Exploit vendor Zerodium announced today plans to pay a whopping $500,000 for zero-days in popular cloud technologies like Microsoft's Hyper-V and (Dell) VMware's vSphere.
Both Hyper-V and vSphere are what experts call virtualization software, also called hypervisors --software that lets a single "host" server create and run one or more virtual "guest" operating systems.
Virtualization software is often found in cloud-powered data centers. Hyper-V is the technology at the core of Microsoft's Azure cloud computing platform, while VMware's vSphere is used by Amazon Web Services and SAP.

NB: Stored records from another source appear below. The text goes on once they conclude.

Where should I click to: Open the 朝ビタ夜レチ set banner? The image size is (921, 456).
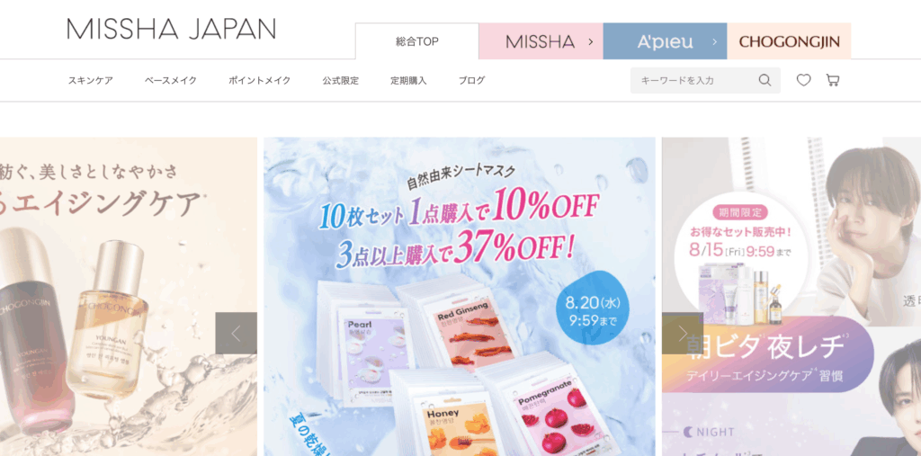791,297
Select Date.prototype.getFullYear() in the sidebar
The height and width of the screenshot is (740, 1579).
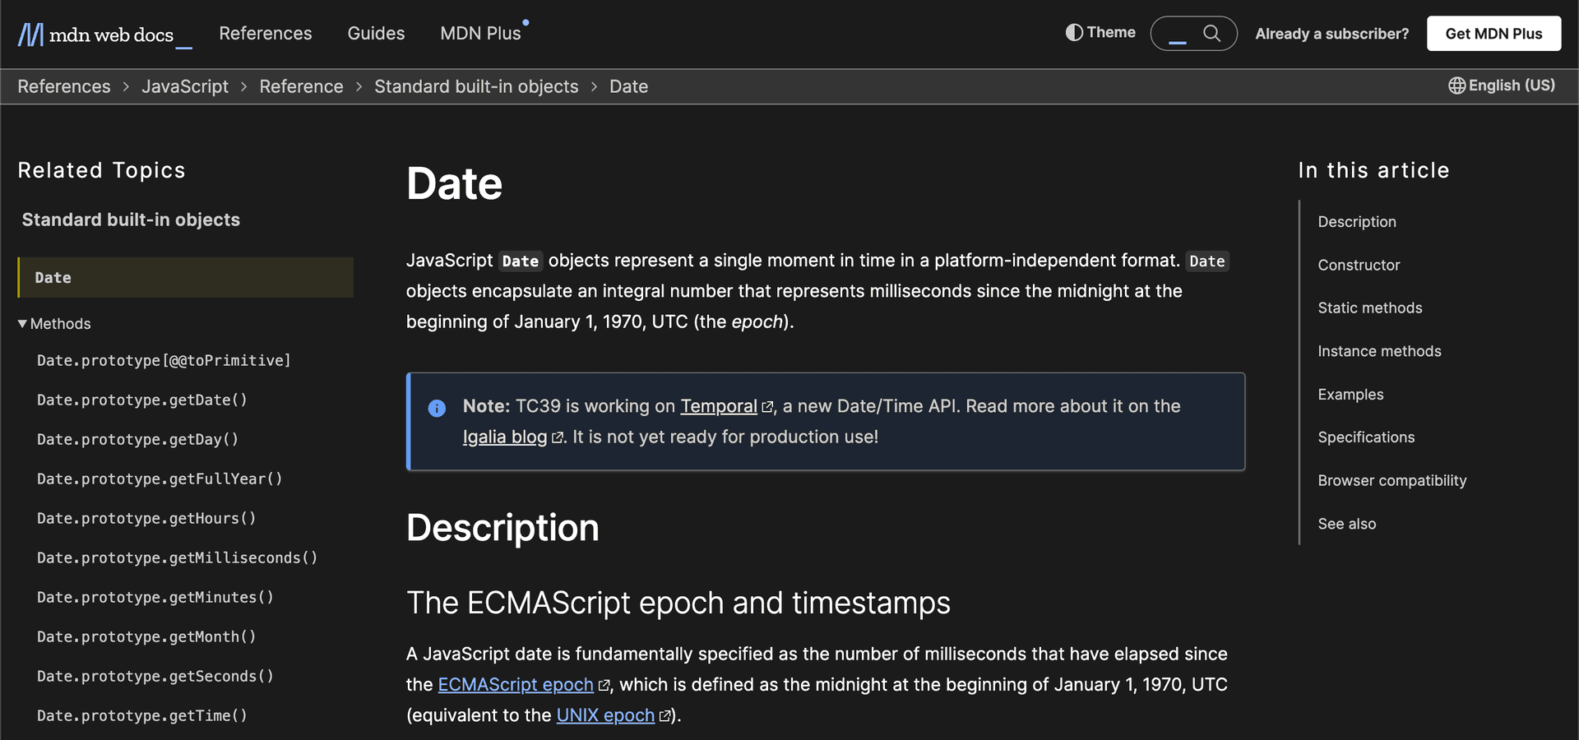159,479
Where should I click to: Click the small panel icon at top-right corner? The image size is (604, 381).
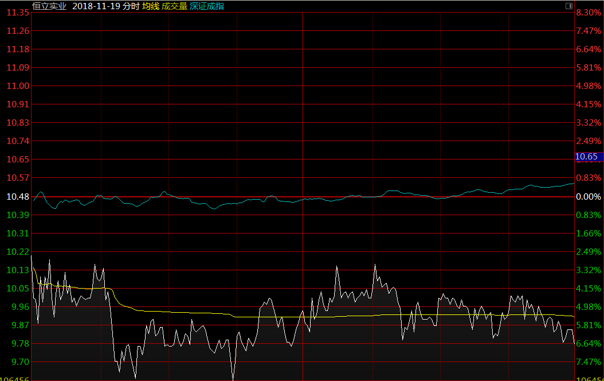(x=569, y=6)
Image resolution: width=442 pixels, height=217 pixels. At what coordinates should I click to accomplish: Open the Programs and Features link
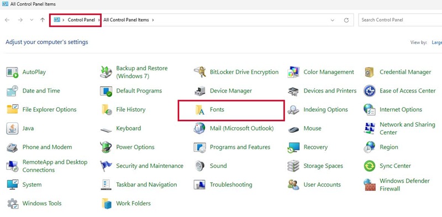240,147
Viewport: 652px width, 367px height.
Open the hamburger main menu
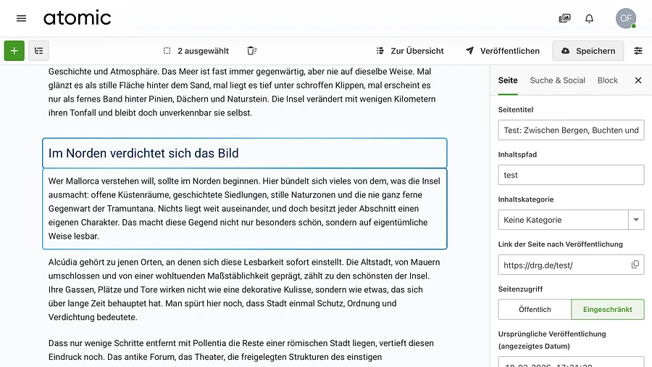21,18
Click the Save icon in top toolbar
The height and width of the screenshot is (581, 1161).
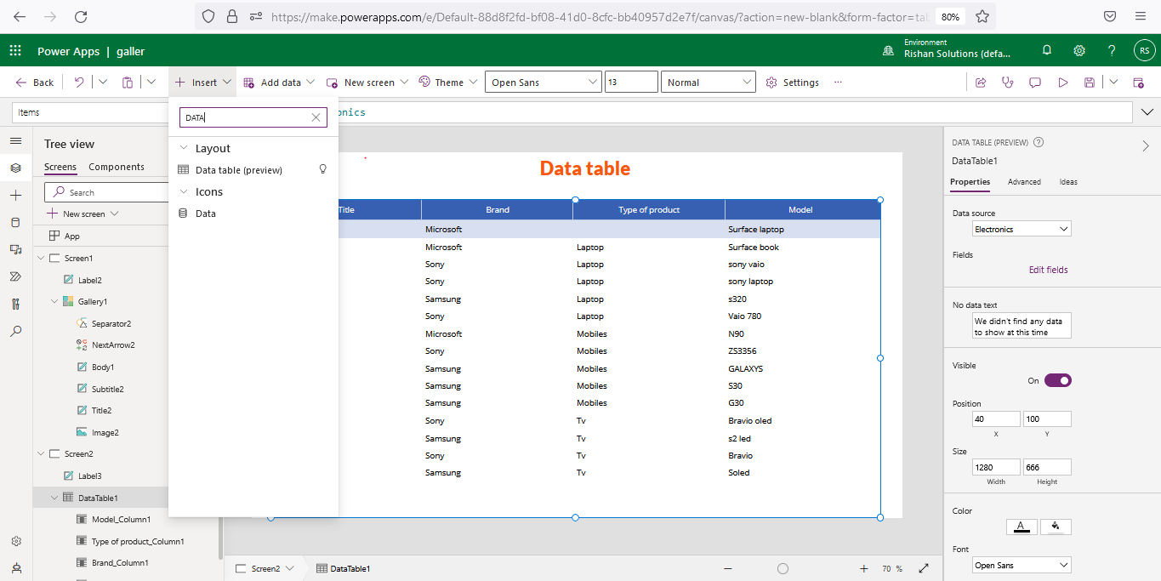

With cloud services growing in adoption, especially for hosting websites and crucial IT infrastructure, the importance of both technologies has been slowly increasing in recent years.

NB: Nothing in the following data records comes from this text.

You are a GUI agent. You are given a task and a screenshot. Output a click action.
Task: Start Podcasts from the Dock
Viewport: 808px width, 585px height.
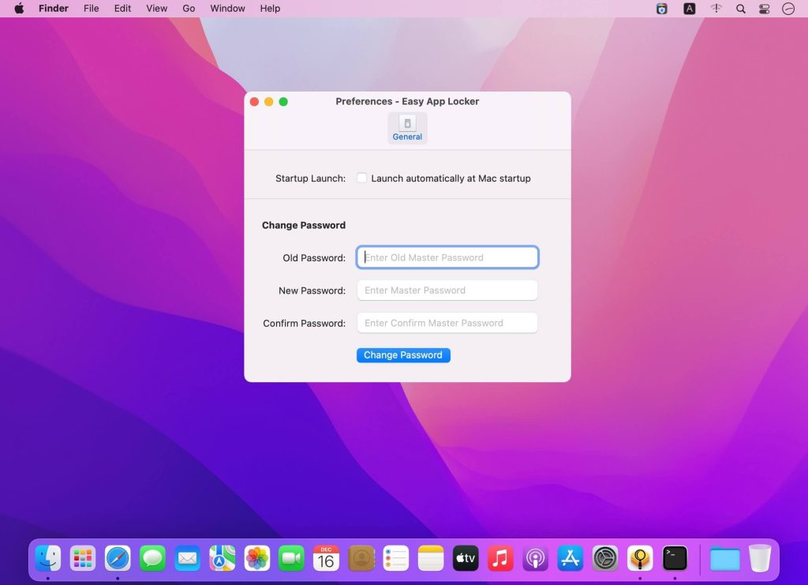coord(535,558)
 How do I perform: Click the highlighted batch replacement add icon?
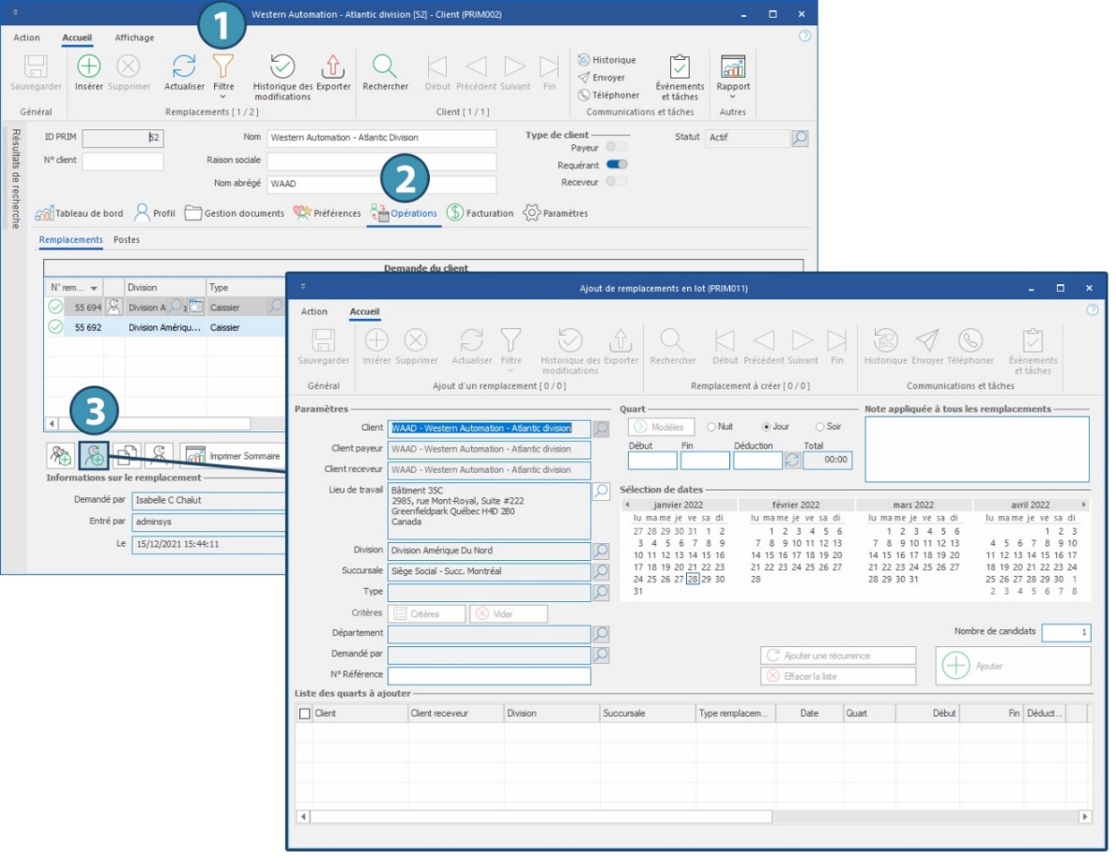point(94,455)
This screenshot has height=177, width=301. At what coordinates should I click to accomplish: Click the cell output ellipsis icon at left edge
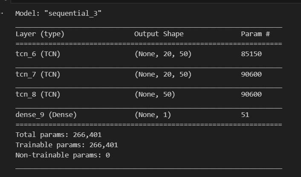[2, 13]
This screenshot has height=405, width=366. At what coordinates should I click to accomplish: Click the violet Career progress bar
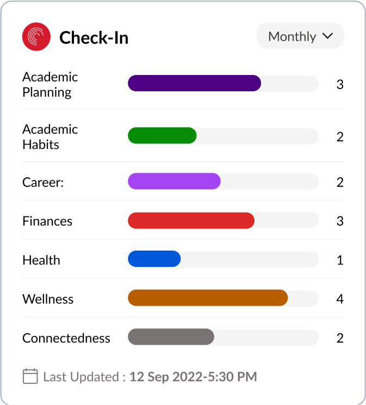click(174, 181)
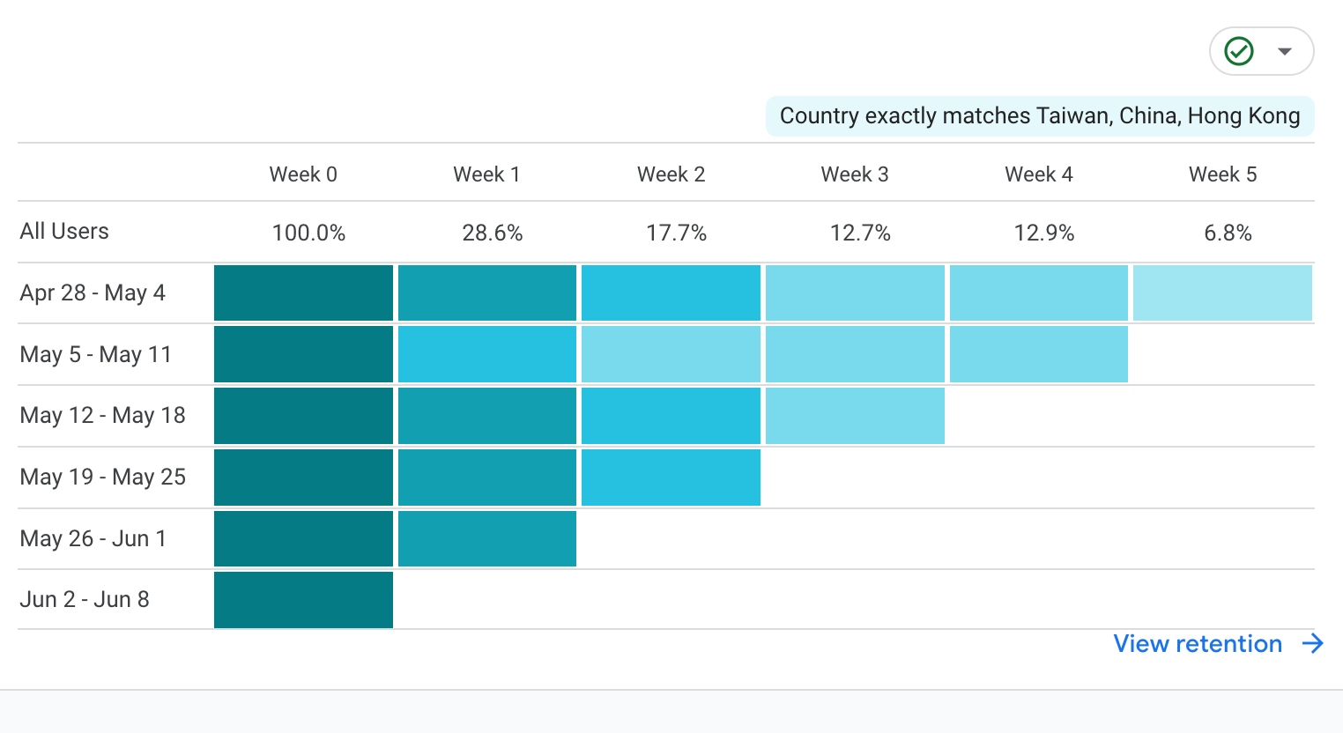Click the 28.6% Week 1 retention value
This screenshot has width=1343, height=733.
(492, 233)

This paradigm shift hasn't gone unnoticed in the exploit market, where Zerodium --a Washington, DC-based exploit vendor-- is by far the leading company. In a tweet earlier today, Zerodium has announced plans to pay up to $500,000 for fully-working zero-days in Hyper-V and vSphere that would allow an attacker to escape from the virtualized guest operating system to the host server's OS.

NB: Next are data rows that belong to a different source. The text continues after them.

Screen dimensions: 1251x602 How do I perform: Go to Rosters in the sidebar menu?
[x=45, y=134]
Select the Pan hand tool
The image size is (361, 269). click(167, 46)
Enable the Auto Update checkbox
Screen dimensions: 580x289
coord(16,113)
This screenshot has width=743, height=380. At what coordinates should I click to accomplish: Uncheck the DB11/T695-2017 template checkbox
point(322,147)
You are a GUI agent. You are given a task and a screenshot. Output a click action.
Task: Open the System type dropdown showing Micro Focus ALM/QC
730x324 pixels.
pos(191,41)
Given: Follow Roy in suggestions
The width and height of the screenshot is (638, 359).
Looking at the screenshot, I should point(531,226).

"The exploits must work with default configs, be reliable, and lead to full access to the host," the company said on Twitter.
This kind of tweet and offer isn't anything new from Zerodium. The company usually pays fixed prices for exploits and then hikes up payouts during so-called "exploit acquisition raids," when it's purposely looking to enhance its offering for certain types of exploit classes.
These acquisition raids are normally limited to a few weeks, and after that payouts return to their normal pricing range.
"Our new payout for hypervisors will last for a couple of months, and we'll then decide if we reduce it or keep it high, depending on the
number of acquisitions we will make," Zerodium CEO Chaouki Bekrar told ZDNet via email.
Previously to today's acquisition raid, Zerodium used to pay up to $200,000 for exploits in vSphere and Hyper-V, according to its price charts.
The company's move to hike up hypervisor exploit payouts comes after Microsoft anted up payments for Hyper-V bugs last summer when it began paying up to $250,000 for similar exploits, outbidding Zerodium and all other exploit buyers.
"Microsoft's bounty for Hyper-V exploits is very attractive for researchers, however, VMWare is not paying anything to zero-day hunters," Bekrar told ZDNet.
"We have decided to fill this gap, and we've been paying $200,000 for such exploits, and we've acquired many of them so far," Bekrar said.
"However, we've recently observed an increase in demand from customers, [and] we have decided to increase the bounty to $500,000 to outbid vendors and all existing buyers."
The customers the company is referring are government and law enforcement agencies.
Their increasing interest in cloud zero-days is only normal, seeing that AWS and Azure have been slowly cannibalizing the web hosting market, with fewer and fewer web hosting providers hosting their own data centers, and more of them choosing to rent cloud servers instead.
With cyber-crime, malware, and APT operations being often hosted on cloud servers, it is only normal that these agencies would be more interested in taking over cloud servers hosting malicious infrastructure.
According to previous statements, Zerodium describes itself as a vendor who buys zero-days from security researchers and sells the vulnerabilities to government and law enforcement agencies. While other exploit vendors have caught selling hacking tools to oppressive regimes, there have been no such reports, at the time of writing, about Zerodium.